Increases in lumbar spine BMD account for 30-41% of the vertebral fracture risk reduction with teriparatide treatment. The remaining fracture risk reduction is caused by improvements in non-BMD determinants of bone strength.
Changes in BMD account for a small percentage of the fracture risk reduction seen in patients treated with antiresorptive drugs. The relationship between changes in lumbar spine BMD and vertebral fracture risk reduction with teriparatide treatment has not been assessed.
The relationship between spine BMD and the risk of new vertebral fractures after teriparatide treatment was assessed using data from the Fracture Prevention Trial. Postmenopausal women with osteoporosis (n = 1637) were randomized to placebo or teriparatide 20 or 40 microg/day for a median of 19 months. Spine BMD was assessed at baseline and 18 months. Vertebrae whose fracture status changed during the trial were removed from the calculation of BMD. Baseline and endpoint lateral spine radiographs were assessed using a visual semiquantitative technique.

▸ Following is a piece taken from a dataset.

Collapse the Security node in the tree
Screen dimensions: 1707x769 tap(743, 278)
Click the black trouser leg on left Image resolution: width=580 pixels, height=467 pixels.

Both the baseline and change in spine BMD were contributors to vertebral fracture risk. The mean spine BMD increase in teriparatide-treated patients was 0.09 g/cm(2) across tertiles of baseline spine BMD. Compared with placebo, teriparatide significantly reduced the risk of new vertebral fracture for all endpoint BMD values. Teriparatide-mediated increases in spine BMD accounted for 30% (in the low baseline spine BMD tertile) to 41% (in the high baseline spine BMD tertile) of the reduction in vertebral fracture risk.
Increases in BMD account for approximately one third of the vertebral fracture risk reduction seen with teriparatide. The majority of the risk reduction, however, results from improvements in non-BMD determinants of bone strength.